On 18 July, a group of activists and red shirts gathered at Ratchaprasong intersection to remind the public of the recent crackdown and the loss of lives, an activity which they plan to keep doing on every Sunday, called Red Sunday.

Hundreds of policemen were deployed to safeguard the Ratchaprasong intersection sign where the activists intended to tie strips of red cloth as they had done before.

The activists and red shirts gathered in small groups scattered around the intersection, with the biggest group at the corner of Central World.  They tied strips of red cloth to other signs instead.

A policeman said that about 150 police from 9 police stations had been stationed there since 3 pm.
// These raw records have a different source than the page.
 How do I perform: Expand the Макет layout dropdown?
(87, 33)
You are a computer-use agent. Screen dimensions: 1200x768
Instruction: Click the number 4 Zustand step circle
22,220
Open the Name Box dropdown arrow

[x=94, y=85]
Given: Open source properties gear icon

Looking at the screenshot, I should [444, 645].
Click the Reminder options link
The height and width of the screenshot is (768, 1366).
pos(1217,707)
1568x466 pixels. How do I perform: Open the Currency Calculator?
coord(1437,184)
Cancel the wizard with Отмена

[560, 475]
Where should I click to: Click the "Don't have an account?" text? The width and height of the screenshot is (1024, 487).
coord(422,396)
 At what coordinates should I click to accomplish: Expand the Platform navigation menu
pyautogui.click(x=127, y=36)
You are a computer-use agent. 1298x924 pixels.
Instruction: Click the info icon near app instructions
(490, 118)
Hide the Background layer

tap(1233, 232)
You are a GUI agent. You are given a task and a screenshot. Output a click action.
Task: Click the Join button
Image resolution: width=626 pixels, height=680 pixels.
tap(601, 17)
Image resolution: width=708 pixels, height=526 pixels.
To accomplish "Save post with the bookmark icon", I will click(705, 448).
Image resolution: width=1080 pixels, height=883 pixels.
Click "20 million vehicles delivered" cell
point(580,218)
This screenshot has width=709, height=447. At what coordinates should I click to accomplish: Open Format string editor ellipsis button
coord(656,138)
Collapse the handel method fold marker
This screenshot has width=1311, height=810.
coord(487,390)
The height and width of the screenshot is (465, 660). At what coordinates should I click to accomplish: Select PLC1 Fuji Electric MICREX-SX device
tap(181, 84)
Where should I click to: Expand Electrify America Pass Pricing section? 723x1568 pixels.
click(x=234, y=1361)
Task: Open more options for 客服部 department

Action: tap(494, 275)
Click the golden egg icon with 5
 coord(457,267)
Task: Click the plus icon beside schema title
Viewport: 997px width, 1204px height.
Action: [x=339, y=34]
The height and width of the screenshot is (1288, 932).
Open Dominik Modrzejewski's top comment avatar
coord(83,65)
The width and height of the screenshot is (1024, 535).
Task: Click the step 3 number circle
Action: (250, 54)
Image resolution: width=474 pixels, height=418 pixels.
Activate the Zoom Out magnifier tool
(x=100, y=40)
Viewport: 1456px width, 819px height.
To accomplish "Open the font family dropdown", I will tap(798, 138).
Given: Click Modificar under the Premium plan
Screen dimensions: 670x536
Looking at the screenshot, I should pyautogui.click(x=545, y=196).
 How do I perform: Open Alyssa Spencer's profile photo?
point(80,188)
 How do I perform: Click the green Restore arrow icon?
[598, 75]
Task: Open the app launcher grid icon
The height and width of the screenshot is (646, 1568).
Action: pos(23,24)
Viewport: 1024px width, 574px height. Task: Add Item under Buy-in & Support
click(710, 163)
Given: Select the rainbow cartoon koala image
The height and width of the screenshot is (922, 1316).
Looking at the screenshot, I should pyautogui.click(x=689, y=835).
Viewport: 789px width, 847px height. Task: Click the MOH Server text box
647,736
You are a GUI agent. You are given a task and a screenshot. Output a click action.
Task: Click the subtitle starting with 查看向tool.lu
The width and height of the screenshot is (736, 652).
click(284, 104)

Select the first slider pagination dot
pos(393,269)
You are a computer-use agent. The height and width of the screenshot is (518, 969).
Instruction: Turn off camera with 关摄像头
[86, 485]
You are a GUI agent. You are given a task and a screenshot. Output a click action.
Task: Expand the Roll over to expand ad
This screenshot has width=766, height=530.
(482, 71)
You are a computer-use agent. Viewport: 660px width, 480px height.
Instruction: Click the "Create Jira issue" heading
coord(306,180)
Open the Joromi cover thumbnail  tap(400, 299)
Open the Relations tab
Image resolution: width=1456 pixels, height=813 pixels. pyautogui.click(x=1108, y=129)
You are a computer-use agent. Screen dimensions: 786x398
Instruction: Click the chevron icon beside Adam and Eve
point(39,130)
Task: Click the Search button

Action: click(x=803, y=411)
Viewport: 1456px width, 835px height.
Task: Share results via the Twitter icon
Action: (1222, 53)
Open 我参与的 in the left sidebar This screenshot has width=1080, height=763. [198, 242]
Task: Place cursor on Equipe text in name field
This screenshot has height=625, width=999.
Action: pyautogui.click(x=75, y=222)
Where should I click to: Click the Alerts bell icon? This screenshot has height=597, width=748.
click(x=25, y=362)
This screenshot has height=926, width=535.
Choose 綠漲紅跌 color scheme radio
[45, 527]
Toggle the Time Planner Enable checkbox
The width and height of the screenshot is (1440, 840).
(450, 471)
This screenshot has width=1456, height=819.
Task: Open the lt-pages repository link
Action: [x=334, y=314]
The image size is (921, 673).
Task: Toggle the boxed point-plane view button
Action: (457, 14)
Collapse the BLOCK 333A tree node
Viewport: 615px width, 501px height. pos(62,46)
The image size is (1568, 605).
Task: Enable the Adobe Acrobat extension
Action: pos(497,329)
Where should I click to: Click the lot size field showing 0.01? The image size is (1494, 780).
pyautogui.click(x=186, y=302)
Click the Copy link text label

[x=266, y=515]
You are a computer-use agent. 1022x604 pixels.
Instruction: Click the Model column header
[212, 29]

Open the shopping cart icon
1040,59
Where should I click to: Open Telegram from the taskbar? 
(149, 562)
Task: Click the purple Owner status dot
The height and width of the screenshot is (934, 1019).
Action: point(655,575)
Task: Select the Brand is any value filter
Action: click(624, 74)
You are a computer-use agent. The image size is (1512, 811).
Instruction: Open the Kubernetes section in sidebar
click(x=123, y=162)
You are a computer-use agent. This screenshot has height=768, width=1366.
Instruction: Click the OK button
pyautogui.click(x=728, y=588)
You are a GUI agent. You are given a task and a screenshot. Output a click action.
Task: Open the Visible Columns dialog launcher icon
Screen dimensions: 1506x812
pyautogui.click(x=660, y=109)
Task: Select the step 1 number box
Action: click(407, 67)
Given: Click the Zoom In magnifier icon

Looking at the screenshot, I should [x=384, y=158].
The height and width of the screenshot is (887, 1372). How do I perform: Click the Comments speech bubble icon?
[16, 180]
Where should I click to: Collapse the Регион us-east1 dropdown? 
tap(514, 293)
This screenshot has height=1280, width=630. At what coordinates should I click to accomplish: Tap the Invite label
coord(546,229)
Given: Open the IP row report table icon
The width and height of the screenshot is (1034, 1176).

At 4.30 pm in front of Pathumwanaram Temple, some activists staged a performance entitled ‘People have died here’.  They called for the lifting of the Emergency Decree so that the public can have freedom of expression, and a temporary halt to all reform and reconciliation panels until independent and transparent fact-finding and scrutiny is carried out into the crackdown.

Then the activists, some of them dressed and made up to look like corpses, walked from in front of the temple to Ratchaprasong intersection.       

At 5.20 pm, Sombat Boon-ngamanong, an activist who initiated the activity, negotiated with the police to let them tie red cloth to the Ratchaprasong intersection sign, but was allowed to tie cloth on the footpath fence only.

Sombat had been arrested for the same activity at the same place on 26 June. He was detained for two weeks, and was released on 9 July.

‘I don’t have to prepare myself for another arrest. It’s the authorities’ concern, not mine.  I live my life normally.  I’ve no problem.  I don’t have to hide.  You’ll see me every Sunday.  If [the authorities] want to arrest me, please do it on Sunday and I’ll be glad,’ he told Prachatai after the release.

While Sombat was tying the red cloth, other activists and red shirts shouted ‘People have died here’, tied red cloth at other places nearby, and wrote messages on the corrugated iron wall surrounding the construction site of Central World.  They lit red candles to commemorate the dead, and then dispersed.

A 60-year-old woman who joined the activity told Prachatai that she had heard about the activity from her son who had read about it on Facebook, and came alone.  She wanted to join others to remember the dead.  She and her family were there during the crackdown, and fortunately no one in the family got hurt.  Nevertheless, she felt sorry about what had happened, and would never forget it.

‘I came here to remember the dead, to let them know that we have never forgotten them.  Although we’re not relatives, we fought together.  We, the red shirts, do not abandon each other,’ she said.

During the activity, at about 4.30 pm, activist Nathee Sorawaree was arrested by 4-5 plainclothes police after he shouted at police making announcements through loudspeakers, telling those who joined the activity to remain calm.  The officers announced that the activity was considered an assembly, since it had been arranged through Facebook, and was a crime carrying a jail term under the Emergency Decree.

‘Don’t gag us. Let us speak. Let us express ourselves,’ Nathee shouted against the police announcements, and went on, ‘I’ve seen this place burned down, and people shot.  If you want reconciliation and want to hear our voices, let us speak. Don’t gag us.’

While he was being arrested and carried away, he kept on shouting, ‘I came alone.  I’m not violating any laws.  I’ve not come with 5-6 people.  This reaction [by the authorities] is excessive.’

While he was locked up in a police detention vehicle nearby, he told reporters his name and said that he was an activist working for the homeless in Sanam Luang.  He said the police had started the provocation first with the loudspeakers.

‘Red Sunday.  Red Sunday,’ he kept shouting.

Pol Lt Col Phirom Chantraphirom, Deputy Commander of the Lumphini Police Station, told reporters that the police made the arrest in order to calm him down, and for fear of possible unrest.  Nathee would be brought to the police station for interrogation, and then released.

At about 6.40 pm, Nathee was released from the police station.  He was fined 100 baht for making a loud noise.